The Brooklyn soon loosed, and set her sails, bracing them sharp up on the starboard tack. I loosed and set mine, also. The enemy’s ship was a little on my weather quarter, say a couple of points, and had thus slightly the weather-gauge of me. As I knew I could lay nearer the wind than she, being able to brace my yards sharper, and had besides, the advantage of larger fore-and-aft sails, comparatively, stay-sails, try-sails, and a very large spanker, I resolved at once to hold my wind, so closely, as to compel her to furl her sails, though this would carry me a little athwart her bows, and bring me perhaps a little nearer to her, for the next half hour, or so. A rain squall now came up, and enveloped the two ships, hiding each from the other. As the rain blew off to leeward, and the Brooklyn reappeared, she seemed fearfully near to us, and I began to fear I should realize the foreboding of my lieutenant. I could not but admire the majesty of her appearance, with her broad flaring bows, and clean, and beautiful run, and her masts, and yards, as taunt and square, as those of an old time sailing frigate. The stars and stripes of a large ensign flew out from time to time, from under the lee of her spanker, and we could see an apparently anxious crowd of officers on her quarter-deck, many of them with telescopes directed toward us.  She had, evidently, I thought, gained upon us, and I expected every moment to hear the whiz of a shot; but still she did not fire.
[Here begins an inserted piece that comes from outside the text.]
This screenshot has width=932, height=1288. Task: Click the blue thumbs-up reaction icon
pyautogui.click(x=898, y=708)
I now ordered my paymaster to get his public chest, and papers ready for throwing overboard, if it should become necessary. At this crisis the engineer came up from below, bringing the welcome intelligence that the “foaming” of his boilers had ceased, and that his engine was “working beautifully,” giving the propeller several additional turns per minute. The breeze, too, favored me, for it had freshened considerably; and what was still more to the purpose, I began to perceive that I was “eating” the Brooklyn “out of the wind ”; in other words, that she was falling more and more to leeward. I knew, of course, that as soon as she fell into my wake, she would be compelled to furl her sails. This she did in half an hour or so afterward, and I at once began to breathe more freely, for I could still hold on to my own canvas. I have witnessed many beautiful sights at sea, but the most beautiful of them all was when the Brooklyn let fly all her sheets, and halliards, at once, and clewed up, and furled, in man-of-war style, all her sails, from courses to royals. We now began to gain quite perceptibly on our pursuer, and at half-past three, the chase was abandoned, the baffled Brooklyn retracing her steps to Pass à l’Outre, and the Sumter bounding away on her course seaward.
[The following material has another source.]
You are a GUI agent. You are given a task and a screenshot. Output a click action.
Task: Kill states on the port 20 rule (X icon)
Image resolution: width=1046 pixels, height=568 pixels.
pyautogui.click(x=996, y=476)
We fired no gun of triumph in the face of the enemy—my powder was too precious for that—but I sent the crew aloft, to man the rigging, and three such cheers were given for the Confederate flag, “that little bit of striped bunting,” that had waved from the Sumter’s peak during the exciting chase, as could proceed only from the throats of American seamen, in the act of defying a tyrant—those cheers were but a repetition of many such cheers that had been given, by our ancestors, to that other bit of “striped bunting ” which had defied the power of England in that olden war, of which our war was but the logical sequence.